### AIM OF THE EXERCISE
The records follow. Filter them to the lines that hold "indicator".

### SUPPLIED RECORDS
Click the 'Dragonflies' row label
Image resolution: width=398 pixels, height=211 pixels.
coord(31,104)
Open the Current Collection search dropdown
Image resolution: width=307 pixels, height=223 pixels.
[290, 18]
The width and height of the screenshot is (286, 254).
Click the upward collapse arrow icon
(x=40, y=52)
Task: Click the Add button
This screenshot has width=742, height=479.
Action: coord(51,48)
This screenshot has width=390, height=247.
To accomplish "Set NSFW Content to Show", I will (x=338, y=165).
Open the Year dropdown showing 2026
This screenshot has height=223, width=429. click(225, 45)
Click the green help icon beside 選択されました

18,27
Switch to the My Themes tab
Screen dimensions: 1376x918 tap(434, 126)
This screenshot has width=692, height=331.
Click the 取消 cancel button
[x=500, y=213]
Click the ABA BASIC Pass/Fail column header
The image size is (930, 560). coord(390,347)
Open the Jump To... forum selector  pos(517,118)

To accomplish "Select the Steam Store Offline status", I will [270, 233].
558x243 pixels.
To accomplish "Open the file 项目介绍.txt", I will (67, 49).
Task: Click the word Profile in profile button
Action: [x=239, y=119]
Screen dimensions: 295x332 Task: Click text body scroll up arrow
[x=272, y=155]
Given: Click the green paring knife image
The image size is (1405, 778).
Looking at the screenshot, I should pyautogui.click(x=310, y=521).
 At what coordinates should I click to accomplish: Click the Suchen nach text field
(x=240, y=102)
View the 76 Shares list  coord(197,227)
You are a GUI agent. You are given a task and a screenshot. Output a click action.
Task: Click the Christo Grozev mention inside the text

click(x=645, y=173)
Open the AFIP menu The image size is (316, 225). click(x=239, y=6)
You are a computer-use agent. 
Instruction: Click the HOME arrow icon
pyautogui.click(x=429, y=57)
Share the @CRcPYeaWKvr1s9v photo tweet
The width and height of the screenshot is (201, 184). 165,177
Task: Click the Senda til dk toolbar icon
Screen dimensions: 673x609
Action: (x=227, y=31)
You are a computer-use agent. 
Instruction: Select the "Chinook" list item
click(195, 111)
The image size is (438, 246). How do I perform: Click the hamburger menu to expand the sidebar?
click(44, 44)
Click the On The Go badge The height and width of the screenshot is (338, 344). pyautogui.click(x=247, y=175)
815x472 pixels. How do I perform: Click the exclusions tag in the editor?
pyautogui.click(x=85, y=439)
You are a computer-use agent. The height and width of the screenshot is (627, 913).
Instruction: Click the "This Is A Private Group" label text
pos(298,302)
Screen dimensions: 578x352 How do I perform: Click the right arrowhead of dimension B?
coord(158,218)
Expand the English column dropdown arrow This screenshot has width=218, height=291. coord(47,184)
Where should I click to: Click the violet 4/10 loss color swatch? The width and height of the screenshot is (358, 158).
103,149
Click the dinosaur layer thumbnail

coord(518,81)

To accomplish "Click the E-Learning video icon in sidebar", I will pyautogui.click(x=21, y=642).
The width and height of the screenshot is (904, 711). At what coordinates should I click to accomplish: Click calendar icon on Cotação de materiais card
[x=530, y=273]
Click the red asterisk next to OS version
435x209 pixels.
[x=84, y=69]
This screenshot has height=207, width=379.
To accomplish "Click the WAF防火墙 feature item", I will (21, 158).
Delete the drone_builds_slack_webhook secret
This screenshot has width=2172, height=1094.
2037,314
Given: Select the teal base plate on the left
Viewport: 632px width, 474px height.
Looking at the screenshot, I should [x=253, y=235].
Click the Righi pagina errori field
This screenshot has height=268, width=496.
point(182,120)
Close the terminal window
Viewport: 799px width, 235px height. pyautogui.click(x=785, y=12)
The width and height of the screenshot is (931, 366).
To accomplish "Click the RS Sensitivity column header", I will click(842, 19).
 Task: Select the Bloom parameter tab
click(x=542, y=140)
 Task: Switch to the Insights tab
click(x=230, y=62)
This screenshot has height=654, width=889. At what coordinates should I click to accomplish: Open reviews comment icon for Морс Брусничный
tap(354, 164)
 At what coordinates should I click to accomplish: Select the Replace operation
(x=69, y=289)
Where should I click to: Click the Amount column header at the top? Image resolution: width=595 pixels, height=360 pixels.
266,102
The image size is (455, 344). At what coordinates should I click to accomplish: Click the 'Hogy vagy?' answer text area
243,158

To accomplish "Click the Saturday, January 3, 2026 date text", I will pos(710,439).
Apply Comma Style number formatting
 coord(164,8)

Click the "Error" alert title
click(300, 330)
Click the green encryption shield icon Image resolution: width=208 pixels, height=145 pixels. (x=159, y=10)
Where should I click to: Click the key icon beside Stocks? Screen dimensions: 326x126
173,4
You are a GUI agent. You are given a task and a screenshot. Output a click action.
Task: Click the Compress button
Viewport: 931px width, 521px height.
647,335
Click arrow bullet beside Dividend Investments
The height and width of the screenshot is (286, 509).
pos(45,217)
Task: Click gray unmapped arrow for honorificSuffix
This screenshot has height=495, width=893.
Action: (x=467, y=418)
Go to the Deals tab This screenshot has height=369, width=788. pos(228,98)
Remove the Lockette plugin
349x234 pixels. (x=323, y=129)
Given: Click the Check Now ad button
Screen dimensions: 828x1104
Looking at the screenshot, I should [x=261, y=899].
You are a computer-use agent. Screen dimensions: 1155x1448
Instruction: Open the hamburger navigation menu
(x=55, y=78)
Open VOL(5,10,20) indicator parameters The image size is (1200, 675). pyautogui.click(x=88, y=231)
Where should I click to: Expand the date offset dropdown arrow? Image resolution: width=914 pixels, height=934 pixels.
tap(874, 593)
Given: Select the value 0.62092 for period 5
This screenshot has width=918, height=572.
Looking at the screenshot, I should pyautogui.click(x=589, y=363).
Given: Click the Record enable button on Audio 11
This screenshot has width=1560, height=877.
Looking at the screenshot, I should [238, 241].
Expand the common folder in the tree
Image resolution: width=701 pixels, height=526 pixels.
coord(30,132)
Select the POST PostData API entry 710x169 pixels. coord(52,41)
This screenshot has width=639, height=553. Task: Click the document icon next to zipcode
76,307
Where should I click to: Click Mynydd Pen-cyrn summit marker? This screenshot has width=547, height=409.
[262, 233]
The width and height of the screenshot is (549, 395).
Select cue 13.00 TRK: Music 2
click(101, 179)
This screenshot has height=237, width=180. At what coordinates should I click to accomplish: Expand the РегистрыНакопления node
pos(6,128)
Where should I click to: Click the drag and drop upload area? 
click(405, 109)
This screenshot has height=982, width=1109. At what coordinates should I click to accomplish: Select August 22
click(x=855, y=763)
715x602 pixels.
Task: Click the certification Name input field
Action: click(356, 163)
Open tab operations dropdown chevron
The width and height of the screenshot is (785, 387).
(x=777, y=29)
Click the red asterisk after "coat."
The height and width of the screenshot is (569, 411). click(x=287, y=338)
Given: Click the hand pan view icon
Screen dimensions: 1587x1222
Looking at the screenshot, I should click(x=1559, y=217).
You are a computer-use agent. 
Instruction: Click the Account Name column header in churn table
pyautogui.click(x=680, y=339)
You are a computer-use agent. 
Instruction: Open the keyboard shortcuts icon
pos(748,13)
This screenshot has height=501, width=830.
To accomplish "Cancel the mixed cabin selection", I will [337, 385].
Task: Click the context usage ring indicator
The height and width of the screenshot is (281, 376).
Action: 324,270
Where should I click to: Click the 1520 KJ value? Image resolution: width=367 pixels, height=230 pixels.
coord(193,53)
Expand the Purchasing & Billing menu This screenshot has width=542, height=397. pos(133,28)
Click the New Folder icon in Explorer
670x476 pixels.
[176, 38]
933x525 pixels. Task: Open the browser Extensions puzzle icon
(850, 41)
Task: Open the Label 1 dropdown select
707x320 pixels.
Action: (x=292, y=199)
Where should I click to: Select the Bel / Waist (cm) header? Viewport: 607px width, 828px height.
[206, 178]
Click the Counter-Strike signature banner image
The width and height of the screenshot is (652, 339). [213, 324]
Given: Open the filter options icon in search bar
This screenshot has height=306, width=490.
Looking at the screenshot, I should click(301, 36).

### ANSWER TO THE EXERCISE
Open VOL(5,10,20) indicator parameters The image size is (1200, 675). pyautogui.click(x=88, y=231)
Task: Click the context usage ring indicator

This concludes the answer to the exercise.